La participation des salariés aux décisions qui concernent leur travail et la prévention des atteintes à leur santé est un facteur majeur d’efficacité et de bien-être au travail (Rapport 2023 des garants des Assises du travail). Pourtant le management en France est particulièrement vertical, et les salariés français sont, relativement au reste de l’UE, parmi les moins consultés sur ces décisions. Les risques psychosociaux et la perte de sens du travail qui en résultent ont un coût économique et sanitaire élevé. En outre, l’absence de consultation sur les lieux de travail a des conséquences négatives sur la vitalité de la démocratie dans la cité. Le droit d’expression des salariés (loi Auroux du 4/08/1982) figure toujours dans le Code du travail, mais il est tombé en désuétude : il faut rénover ce droit.

La proposition

Afin d’avoir leur mot à dire sur l’organisation de leur travail, les équipes de travail bénéficieront d’ une demi-journée par mois sur le temps de travail pour se réunir et discuter, entre collègues et avec le délégué au travail réel, de la façon dont elles travaillent actuellement et pourraient mieux travailler, tant du point de vue de la qualité des produits et services que de leur impact sanitaire et environnemental, et des propositions permettant d’avancer dans ce sens.

Comment ça marche ?

L’échec de la loi Auroux sur l’expression des salariés vient certes de l’opposition patronale et du faible engagement, à l’époque, de la plupart des organisations syndicales, mais aussi, selon Jean Auroux lui-même, d’une insuffisante codification : laissée à la discrétion de la négociation d’entreprise, sa mise en œuvre, le plus souvent organisée par les managers, n’a pas toujours suscité l’adhésion des salariés qui pouvaient se sentir contraints dans leur parole en raison de la subordination qui les lie à l’employeur.

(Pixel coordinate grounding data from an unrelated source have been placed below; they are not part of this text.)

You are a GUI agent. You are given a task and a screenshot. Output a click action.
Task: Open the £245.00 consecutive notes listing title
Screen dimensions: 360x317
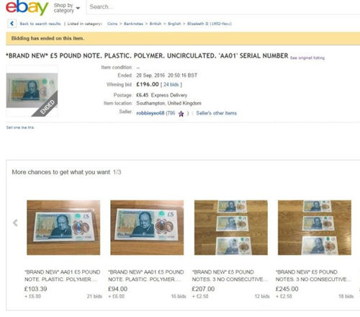312,275
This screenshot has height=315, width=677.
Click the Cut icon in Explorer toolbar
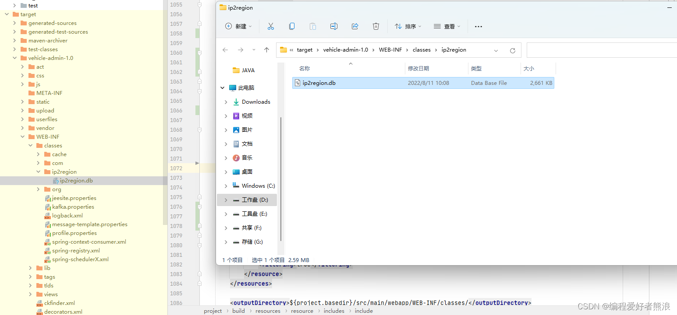point(271,26)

Ce bilan, conjugué à l’intérêt actuel des partenaires sociaux pour cette question (souvent évoquée par le terme de « dialogue professionnel ») et à l’importance des enjeux économiques et sanitaires, justifie une rénovation du droit d’expression autour de trois axes : un accroissement du temps alloué aux salariés (passant d’un minimum de 6 heures par an à ½ journée par mois), une animation des réunions par les « délégués au travail réel » (DTR, cf. proposition précédente) en l’absence de la hiérarchie, et enfin une obligation de réponse explicite de celle-ci aux propositions portées par les DTR au Comité Sécurité, Conditions et Délibération du Travail (CSDT).

Pour assurer efficacement leurs fonctions, et en particulier l’animation des réunions d’expression, les DTR bénéficieront de formations spécifiques à l’élucidation des enjeux individuels et collectifs du travail réel (P. Davezies, Les défis de la formation des acteurs syndicaux, 2022).

Sur quels travaux de recherche la proposition est-elle fondée ?

La position médiocre de la France concernant la participation des salariés aux décisions sur leur travail est bien documentée (M. Bigi, D. Méda, « Prendre la mesure de la crise du travail en France », 2023) ; à l’inverse de l’Allemagne ou des pays scandinaves, la part des « entreprises apprenantes » diminue en France, au profit du modèle « lean », moins participatif (S. Benhamou, E. Lorenz E., Les organisations du travail apprenantes : enjeux et défis pour la France, France Stratégie, 2020. La participation des salariés aux décisions dans leur travail favorise à la fois le dynamisme économique (N. Greenan, S. Napolitano, « Investir dans la capacité d’apprentissage de l’organisation pour la double transition digitale et écologique », 2023) et la santé psychique (T. Coutrot, « La participation des salariés protège-t-elle du risque dépressif ? », Premières Synthèses Dares n°61, 2017). A l’inverse, le manque d’autonomie au travail et l’impossibilité de s’exprimer sur son travail ont des conséquences négatives sur l’engagement civique et les comportement politiques des salariés (T. Coutrot, Le bras long du travail. Conditions de travail et comportements électoraux, Ires, 2024)

Comment mettre en œuvre ?

La rénovation du droit d’expression des salariés suppose un projet de loi amendant le code du travail.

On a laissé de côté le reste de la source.